CARES Act Provider Relief Fund and Physical/Occupational/Speech Therapists
Based on CARES Act, if one has billed Medicare in 2019, then they are eligible for a certain payment assistance towards loss of revenue as well as helping if they had been in the front line in the COVID19 fightback. As of now, it is understood that therapists are eligible for this one time payment assistance.
Currently the amounts is based on a calculation described below but approximately comes around 620.00$ for every 10,000.00$ reimbursed to you in 2019 (or 6.2% of the total reimbursed) by Medicare. The total depends on how much you have been reimbursed.
'Immediate infusion of $30 billion into healthcare system
Recognizing the importance of delivering funds in a fast and transparent manner, $30 billion is being distributed immediately – with payments arriving via direct deposit beginning April 10, 2020 – to eligible providers throughout the American healthcare system. These are payments, not loans, to healthcare providers, and will not need to be repaid.
Who is eligible for initial $30 billion
All facilities and providers that received Medicare fee-for-service (FFS) reimbursements in 2019 are eligible for this initial rapid distribution.
Payments to practices that are part of larger medical groups will be sent to the group's central billing office.
All relief payments are made to the billing organization according to its Taxpayer Identification Number (TIN).
As a condition to receiving these funds, providers must agree not to seek collection of out-of-pocket payments from a COVID-19 patient that are greater than what the patient would have otherwise been required to pay if the care had been provided by an in-network provider.
This quick dispersal of funds will provide relief to both providers in areas heavily impacted by the COVID-19 pandemic and those providers who are struggling to keep their doors open due to healthy patients delaying care and cancelled elective services.
How are payment distributions determined
Providers will be distributed a portion of the initial $30 billion based on their share of total Medicare FFS reimbursements in 2019. Total FFS payments were approximately $484 billion in 2019.
A provider can estimate their payment by dividing their 2019 Medicare FFS (not including Medicare Advantage) payments they received by $484,000,000,000, and multiply that ratio by $30,000,000,000. Providers can obtain their 2019 Medicare FFS billings from their organization's revenue management system.

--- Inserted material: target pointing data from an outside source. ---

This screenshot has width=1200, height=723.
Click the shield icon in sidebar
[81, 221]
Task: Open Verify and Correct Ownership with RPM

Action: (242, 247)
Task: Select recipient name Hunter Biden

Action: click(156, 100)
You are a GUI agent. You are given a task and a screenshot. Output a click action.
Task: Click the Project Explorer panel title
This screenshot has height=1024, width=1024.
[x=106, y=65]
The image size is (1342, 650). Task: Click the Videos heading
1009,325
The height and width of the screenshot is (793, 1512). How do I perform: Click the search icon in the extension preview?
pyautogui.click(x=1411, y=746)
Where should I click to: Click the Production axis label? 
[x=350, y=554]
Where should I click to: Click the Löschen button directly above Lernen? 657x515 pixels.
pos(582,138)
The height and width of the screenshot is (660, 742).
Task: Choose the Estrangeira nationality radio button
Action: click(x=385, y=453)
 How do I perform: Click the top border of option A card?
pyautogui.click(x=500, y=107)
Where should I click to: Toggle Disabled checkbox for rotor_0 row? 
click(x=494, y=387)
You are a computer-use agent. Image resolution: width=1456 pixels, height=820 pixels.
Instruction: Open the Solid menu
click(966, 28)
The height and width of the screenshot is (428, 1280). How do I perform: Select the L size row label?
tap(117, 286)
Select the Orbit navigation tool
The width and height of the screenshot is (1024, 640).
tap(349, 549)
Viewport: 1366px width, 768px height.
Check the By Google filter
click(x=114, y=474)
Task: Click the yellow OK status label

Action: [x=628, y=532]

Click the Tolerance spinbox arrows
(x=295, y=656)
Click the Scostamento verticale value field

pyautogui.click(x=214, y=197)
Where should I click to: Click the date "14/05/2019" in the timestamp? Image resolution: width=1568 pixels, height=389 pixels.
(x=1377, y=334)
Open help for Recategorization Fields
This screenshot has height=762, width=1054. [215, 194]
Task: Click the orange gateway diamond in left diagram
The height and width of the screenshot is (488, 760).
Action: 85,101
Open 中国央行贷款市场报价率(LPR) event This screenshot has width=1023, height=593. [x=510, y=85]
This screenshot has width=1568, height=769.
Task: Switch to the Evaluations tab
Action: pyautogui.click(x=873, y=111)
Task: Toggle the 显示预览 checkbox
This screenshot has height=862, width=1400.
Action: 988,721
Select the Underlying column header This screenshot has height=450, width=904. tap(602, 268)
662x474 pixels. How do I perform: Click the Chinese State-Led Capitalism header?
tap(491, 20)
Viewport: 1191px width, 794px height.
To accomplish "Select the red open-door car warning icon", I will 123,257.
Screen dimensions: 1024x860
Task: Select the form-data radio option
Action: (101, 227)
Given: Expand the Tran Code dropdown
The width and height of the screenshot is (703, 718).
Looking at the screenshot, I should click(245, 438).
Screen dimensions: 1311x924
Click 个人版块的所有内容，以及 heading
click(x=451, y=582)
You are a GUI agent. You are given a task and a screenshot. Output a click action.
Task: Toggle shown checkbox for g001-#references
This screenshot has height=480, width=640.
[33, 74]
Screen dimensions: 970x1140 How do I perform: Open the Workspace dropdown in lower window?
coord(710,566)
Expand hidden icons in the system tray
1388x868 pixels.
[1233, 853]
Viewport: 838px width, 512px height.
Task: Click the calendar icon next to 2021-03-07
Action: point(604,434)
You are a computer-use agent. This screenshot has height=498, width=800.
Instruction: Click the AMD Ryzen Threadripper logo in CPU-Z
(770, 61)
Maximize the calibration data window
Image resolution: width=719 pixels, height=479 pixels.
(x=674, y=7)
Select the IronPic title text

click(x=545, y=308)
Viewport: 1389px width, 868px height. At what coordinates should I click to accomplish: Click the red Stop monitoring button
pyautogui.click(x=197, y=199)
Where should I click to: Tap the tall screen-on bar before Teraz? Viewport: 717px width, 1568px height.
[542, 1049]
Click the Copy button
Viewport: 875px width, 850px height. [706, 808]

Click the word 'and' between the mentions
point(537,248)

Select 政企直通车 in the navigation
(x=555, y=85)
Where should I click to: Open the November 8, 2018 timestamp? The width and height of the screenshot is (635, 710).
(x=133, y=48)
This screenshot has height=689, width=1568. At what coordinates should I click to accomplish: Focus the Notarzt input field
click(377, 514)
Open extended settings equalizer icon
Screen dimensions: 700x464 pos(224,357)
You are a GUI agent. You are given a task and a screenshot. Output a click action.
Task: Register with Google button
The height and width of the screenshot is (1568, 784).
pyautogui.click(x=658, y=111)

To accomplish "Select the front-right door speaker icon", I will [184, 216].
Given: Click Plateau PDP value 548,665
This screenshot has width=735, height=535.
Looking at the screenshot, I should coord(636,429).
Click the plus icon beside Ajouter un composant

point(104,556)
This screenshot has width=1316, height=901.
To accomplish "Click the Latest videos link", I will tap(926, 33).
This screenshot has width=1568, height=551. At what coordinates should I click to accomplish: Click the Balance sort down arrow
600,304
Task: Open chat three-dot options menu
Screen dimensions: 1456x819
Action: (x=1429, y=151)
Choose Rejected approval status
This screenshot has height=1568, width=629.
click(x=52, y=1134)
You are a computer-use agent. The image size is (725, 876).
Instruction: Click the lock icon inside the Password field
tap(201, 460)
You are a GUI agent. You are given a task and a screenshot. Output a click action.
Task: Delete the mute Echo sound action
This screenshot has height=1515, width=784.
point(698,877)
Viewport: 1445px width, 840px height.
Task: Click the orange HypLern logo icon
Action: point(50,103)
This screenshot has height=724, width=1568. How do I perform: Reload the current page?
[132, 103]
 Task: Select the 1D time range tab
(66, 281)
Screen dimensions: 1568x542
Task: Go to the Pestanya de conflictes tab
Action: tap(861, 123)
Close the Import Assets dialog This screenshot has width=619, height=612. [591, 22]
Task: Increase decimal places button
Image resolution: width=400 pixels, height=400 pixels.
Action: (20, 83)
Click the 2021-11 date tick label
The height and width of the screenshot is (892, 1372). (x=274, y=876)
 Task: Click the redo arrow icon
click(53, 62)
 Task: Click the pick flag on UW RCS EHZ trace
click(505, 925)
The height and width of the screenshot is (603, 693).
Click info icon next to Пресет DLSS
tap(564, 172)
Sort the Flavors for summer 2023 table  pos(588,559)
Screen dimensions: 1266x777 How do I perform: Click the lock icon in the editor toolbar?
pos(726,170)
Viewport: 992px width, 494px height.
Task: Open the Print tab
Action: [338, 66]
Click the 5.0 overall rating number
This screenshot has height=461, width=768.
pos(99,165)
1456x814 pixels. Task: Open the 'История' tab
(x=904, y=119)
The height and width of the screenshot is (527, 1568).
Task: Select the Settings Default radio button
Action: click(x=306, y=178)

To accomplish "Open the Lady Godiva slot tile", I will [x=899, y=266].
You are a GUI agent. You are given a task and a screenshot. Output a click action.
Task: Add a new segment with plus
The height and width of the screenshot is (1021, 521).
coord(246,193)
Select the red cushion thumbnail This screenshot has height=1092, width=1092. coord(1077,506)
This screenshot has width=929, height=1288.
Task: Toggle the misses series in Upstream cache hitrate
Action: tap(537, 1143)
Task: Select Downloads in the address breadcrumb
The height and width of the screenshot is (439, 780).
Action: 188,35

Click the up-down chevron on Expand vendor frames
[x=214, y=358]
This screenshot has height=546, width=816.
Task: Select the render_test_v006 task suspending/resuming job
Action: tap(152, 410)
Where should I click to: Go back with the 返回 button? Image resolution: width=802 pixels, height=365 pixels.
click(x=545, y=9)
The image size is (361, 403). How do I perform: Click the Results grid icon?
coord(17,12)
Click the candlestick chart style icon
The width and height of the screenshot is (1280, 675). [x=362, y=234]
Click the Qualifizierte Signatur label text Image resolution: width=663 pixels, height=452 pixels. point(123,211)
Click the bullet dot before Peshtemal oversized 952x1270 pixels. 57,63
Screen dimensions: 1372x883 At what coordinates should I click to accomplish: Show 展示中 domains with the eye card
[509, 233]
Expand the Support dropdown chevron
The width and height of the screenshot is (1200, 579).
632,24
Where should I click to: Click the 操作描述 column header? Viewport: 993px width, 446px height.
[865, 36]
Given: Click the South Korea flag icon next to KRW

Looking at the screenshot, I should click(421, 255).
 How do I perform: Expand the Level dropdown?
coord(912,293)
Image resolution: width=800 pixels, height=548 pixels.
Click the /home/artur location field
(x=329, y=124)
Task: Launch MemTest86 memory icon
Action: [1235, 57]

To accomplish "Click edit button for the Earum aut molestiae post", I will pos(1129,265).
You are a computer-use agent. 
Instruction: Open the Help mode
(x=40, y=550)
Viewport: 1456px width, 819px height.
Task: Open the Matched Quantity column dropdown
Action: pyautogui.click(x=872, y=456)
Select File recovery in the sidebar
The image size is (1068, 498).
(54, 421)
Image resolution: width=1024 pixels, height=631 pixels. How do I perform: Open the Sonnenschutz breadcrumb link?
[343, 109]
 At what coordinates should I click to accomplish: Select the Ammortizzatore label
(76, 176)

As an example: A community hospital billed Medicare FFS $121 million in 2019. To determine how much they would receive, use this equation:
$121,000,000/$484,000,000,000 x $30,000,000,000 = $7,500,000
What to do if you are an eligible provider
HHS has partnered with UnitedHealth Group (UHG) to provide rapid payment to providers eligible for the distribution of the initial $30 billion in funds.
Providers will be paid via Automated Clearing House account information on file with UHG or the Centers for Medicare & Medicaid Services (CMS).
The automatic payments will come to providers via Optum Bank with "HHSPAYMENT" as the payment description.
Providers who normally receive a paper check for reimbursement from CMS, will receive a paper check in the mail for this payment as well, within the next few weeks.
Within 30 days of receiving the payment, providers must sign an attestation confirming receipt of the funds and agreeing to the terms and conditions of payment. The portal for signing the attestation will be open the week of April 13, 2020, and will be linked on this page.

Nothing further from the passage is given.